→ HOW TO COMPLETE THIS TASK: Only a number is wanted here: the count of lines in the entries below that include the word "Show".

→ Dataset entries:
┌──
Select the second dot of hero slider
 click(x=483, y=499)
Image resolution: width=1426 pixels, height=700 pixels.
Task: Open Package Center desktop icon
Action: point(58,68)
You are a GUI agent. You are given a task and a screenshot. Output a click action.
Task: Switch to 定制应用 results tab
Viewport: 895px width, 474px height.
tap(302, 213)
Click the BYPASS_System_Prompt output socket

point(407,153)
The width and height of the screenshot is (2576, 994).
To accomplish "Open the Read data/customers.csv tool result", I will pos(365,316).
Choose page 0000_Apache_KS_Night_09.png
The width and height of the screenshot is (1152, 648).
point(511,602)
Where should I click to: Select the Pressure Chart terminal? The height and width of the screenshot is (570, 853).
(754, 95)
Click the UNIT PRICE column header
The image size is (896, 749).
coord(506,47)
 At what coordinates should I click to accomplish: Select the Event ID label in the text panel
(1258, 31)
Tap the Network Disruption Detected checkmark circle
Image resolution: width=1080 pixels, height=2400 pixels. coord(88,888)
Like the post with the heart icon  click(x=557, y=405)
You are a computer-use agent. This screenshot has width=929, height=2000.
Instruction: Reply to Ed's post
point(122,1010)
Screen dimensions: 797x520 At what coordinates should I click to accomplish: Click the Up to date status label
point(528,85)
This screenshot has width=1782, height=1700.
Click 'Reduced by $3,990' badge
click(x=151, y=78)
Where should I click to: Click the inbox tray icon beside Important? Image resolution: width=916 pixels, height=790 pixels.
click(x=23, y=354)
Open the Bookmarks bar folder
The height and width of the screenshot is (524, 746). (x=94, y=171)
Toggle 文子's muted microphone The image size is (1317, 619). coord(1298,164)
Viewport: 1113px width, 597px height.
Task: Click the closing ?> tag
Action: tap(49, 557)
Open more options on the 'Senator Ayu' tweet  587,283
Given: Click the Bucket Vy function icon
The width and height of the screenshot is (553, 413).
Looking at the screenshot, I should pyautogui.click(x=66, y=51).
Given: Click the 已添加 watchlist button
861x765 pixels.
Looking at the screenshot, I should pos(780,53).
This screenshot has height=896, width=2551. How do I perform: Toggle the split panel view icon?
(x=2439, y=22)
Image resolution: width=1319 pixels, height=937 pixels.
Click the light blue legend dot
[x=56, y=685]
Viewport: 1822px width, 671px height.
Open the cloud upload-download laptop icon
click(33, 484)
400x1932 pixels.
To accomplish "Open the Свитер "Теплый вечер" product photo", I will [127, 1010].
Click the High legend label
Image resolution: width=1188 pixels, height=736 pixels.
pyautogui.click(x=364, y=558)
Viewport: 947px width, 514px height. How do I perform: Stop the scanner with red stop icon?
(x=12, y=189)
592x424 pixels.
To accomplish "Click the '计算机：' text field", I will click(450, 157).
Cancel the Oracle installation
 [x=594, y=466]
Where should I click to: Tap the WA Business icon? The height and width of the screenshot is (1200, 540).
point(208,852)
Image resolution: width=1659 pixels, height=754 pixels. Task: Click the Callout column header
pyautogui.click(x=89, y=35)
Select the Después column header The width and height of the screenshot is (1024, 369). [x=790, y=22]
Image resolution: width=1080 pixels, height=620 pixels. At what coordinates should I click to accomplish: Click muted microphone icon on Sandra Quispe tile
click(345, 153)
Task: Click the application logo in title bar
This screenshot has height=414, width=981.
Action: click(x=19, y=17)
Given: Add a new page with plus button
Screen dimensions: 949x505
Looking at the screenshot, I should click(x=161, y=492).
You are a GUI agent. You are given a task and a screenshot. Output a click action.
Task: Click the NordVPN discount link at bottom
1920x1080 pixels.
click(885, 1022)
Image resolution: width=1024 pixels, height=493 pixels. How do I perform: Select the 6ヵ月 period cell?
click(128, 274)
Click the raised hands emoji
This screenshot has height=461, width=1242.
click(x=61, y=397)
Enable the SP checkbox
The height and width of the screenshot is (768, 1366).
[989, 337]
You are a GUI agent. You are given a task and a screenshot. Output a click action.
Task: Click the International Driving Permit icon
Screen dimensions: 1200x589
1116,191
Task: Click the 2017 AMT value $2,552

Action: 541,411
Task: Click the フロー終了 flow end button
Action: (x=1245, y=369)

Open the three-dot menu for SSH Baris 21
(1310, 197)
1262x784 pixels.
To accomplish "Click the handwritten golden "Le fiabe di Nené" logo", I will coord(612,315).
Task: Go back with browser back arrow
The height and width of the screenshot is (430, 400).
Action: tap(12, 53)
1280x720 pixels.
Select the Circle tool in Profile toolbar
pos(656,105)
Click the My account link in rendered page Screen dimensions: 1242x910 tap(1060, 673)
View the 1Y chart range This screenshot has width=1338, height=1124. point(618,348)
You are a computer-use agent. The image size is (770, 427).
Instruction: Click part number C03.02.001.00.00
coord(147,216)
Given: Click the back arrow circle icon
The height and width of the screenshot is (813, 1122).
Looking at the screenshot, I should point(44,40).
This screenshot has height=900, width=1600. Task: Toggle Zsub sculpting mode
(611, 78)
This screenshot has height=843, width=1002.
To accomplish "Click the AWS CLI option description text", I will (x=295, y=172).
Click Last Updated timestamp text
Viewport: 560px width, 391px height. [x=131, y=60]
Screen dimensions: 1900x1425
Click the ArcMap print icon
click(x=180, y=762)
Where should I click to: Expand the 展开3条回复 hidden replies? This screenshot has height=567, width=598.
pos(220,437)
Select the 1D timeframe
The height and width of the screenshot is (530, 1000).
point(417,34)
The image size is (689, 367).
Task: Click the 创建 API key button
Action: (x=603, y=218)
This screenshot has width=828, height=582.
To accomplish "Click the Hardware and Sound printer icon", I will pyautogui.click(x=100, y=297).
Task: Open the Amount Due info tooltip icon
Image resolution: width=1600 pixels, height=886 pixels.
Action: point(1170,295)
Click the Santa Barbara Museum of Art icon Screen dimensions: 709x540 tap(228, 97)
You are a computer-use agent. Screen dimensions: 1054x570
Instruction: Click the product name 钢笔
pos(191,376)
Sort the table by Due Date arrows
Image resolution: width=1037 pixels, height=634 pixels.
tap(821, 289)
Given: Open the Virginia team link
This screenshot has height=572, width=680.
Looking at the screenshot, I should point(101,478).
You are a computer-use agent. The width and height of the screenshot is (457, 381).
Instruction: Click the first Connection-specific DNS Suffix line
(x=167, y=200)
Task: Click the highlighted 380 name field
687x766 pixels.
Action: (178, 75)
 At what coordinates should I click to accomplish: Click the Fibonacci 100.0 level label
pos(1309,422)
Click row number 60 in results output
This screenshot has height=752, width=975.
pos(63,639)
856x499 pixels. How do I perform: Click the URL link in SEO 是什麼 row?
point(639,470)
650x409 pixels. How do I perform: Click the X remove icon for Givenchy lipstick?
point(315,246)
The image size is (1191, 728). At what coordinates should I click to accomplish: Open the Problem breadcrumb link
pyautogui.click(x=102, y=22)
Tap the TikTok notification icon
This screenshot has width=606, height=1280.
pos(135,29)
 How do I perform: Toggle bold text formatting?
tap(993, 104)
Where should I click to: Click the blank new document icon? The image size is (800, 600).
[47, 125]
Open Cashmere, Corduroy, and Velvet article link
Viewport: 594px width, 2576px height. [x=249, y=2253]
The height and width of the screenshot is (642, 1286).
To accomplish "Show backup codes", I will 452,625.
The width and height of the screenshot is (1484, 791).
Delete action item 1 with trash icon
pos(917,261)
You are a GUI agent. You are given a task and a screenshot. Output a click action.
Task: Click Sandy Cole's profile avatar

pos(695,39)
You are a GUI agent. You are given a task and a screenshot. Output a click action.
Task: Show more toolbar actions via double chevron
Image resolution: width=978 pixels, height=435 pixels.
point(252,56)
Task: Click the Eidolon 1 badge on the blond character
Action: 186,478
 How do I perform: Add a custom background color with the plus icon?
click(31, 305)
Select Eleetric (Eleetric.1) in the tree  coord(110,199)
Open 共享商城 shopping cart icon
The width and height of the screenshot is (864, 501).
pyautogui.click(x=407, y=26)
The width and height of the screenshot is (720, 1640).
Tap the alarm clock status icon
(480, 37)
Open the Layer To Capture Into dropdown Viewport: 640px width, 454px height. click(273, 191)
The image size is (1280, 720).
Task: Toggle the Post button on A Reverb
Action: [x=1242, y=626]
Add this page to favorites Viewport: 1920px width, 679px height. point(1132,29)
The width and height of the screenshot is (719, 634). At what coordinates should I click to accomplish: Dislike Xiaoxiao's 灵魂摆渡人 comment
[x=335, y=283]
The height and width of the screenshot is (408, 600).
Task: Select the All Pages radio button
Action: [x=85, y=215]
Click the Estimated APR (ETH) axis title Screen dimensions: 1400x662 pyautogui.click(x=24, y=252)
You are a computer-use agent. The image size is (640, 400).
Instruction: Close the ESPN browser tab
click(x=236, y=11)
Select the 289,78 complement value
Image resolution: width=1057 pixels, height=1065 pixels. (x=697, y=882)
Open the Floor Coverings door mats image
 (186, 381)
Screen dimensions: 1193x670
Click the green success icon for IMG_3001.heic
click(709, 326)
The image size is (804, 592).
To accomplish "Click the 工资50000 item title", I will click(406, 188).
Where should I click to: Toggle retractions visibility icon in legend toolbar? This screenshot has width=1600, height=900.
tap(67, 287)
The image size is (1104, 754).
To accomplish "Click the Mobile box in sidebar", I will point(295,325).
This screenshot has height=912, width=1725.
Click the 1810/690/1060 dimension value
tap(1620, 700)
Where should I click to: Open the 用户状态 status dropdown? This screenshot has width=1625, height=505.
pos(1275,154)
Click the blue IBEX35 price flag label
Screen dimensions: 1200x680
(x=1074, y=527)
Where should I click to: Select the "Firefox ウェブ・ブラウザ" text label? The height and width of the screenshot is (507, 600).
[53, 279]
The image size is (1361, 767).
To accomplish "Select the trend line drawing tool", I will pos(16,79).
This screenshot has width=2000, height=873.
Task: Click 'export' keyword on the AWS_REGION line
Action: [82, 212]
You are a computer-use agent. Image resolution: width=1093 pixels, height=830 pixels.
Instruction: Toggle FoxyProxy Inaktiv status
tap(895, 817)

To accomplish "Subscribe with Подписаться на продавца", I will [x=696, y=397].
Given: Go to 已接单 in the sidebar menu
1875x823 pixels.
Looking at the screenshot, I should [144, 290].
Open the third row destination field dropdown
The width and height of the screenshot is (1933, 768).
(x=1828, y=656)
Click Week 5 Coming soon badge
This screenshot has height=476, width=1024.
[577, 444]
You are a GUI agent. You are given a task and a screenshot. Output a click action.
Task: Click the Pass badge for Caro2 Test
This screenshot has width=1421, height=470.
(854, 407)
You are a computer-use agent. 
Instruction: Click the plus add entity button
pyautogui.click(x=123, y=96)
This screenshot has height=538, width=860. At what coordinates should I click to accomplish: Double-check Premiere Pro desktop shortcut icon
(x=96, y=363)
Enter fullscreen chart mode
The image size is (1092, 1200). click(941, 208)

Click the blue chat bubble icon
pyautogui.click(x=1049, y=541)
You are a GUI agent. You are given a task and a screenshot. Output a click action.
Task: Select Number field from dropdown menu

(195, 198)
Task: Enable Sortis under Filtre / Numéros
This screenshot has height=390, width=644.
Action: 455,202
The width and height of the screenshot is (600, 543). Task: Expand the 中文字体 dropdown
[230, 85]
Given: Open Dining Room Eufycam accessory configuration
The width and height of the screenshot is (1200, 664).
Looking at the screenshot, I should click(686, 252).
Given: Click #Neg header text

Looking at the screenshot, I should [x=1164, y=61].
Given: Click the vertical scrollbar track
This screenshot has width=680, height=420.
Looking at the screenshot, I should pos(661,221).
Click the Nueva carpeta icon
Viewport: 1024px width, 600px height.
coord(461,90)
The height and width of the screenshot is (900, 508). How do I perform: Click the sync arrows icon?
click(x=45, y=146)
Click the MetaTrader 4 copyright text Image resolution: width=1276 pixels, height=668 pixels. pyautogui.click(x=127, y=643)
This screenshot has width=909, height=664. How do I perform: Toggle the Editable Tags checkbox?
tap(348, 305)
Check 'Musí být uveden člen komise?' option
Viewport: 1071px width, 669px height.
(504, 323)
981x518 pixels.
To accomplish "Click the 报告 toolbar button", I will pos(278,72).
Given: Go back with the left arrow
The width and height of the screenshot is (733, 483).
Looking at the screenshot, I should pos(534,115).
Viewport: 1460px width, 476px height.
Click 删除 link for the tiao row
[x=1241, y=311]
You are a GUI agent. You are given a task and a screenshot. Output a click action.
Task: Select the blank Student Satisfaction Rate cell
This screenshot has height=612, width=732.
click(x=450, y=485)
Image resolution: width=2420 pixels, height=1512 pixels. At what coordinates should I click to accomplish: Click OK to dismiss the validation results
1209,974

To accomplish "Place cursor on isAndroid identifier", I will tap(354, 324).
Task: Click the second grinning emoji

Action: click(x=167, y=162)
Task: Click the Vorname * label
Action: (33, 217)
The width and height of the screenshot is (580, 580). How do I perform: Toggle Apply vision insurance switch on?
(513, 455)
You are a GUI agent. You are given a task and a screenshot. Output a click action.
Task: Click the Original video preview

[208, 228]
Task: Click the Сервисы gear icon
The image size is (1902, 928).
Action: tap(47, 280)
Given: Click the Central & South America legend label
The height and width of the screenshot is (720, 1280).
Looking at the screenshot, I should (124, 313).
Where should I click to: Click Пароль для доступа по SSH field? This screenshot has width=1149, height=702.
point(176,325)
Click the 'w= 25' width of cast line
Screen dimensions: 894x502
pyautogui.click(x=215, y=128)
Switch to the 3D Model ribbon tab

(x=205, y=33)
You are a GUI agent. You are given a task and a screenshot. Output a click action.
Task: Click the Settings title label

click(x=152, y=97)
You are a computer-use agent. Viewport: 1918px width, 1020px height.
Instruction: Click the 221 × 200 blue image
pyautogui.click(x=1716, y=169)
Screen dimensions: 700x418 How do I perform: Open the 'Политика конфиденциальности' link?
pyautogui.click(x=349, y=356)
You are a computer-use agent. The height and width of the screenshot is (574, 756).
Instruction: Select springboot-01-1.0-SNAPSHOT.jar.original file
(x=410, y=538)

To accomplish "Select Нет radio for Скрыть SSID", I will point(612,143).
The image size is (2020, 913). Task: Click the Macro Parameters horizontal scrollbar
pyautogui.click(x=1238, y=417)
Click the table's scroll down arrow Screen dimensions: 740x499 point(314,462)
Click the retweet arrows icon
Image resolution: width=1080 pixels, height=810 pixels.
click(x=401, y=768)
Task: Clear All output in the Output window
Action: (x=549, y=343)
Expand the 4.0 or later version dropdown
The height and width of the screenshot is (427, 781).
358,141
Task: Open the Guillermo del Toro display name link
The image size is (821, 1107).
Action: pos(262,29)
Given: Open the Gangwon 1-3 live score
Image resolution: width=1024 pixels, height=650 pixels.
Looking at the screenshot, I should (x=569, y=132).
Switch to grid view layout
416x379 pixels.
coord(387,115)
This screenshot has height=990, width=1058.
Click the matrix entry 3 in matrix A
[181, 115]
└──
→ ANSWER TO THIS EXERCISE: 2